Sin embargo, la habilidad de Graver para habitar con ternura y humor la mente de la hijastra discapacitada de Rebecca, Luna Levy, distingue a «Kantika». Luna tiene parálisis cerebral y Graver reemplaza el motivo de mejora económica de las narrativas de inmigrantes con un relato de la determinación persistente y exitosa de Rebecca de enseñarle a Luna a no bajar las expectativas de sí misma: “La nueva madre la tortura. Durante el último mes, la ha estado llevando a través de una serie de ejercicios durante una hora al día, pero con Nona”, su abuela, “fuera, la hora se convierte en dos, luego en tres”. El amor duro de Rebecca, sin embargo, es genuino y Luna pronto acepta su hipervisibilidad, saludando alegremente a otros en la tienda de su padre en Queens: «¡Ahmlunalevy pleeezedtameeyoooo!»
Esa cuidadosa atención al habla individual subraya el caleidoscopio de idiomas, acentos y dialectos de “Kantika”. Graver entreteje fragmentos de ladino, turco, francés, castellano, catalán, hebreo e inglés como uno de los vestidos cosidos a mano de Rebecca. Estos fragmentos, traducidos con amabilidad para no perder al lector, enriquecen la ficción de Graver al mismo tiempo que enfatizan una de sus preguntas centrales: si un idioma puede sustituir al hogar.
“Kantika” responde afirmativamente.

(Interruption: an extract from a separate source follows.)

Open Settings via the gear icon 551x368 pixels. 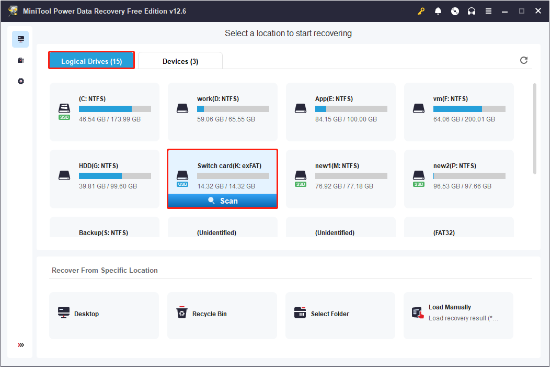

Desconcertados por la palabra aman en una canción en ladino que canta Rebecca, su esposo, Sam, y su hija Suzanne se pusieron a leer: “En la biblioteca pública, los dos descubrieron que significaba ay de mí en turco y griego, y ‘seguridad’ en árabe. y algo parecido a ‘creer’ en hebreo, pero cuando llegaron a casa y se lo dijeron a Rebecca, ella puso los ojos en blanco y dijo déjalo estar, significa aman , así que lo dejaron sin traducir”. Sin embargo, al final de la novela, surge una nota ligeramente trágica. A medida que sus vidas en los Estados Unidos despegan, los hijos nacidos en Estados Unidos de Rebecca solo pueden reunir la «variedad de cocina» Ladino. “Kantika” es, pues, también un gesto de preservación de una lengua que, como el yiddish, ahora está en peligro de extinción.
Queens no es exactamente Fener, el inglés no es ladino, y el floreciente jardín de guisantes y girasoles de Rebecca no puede reemplazar a sus padres perdidos. Lejos de ser una historia estilo Pollyanna sobre el éxito del Nuevo Mundo, “Kantika” es un esfuerzo meticuloso para preservar los recuerdos de una familia, una elegía y una celebración a la vez.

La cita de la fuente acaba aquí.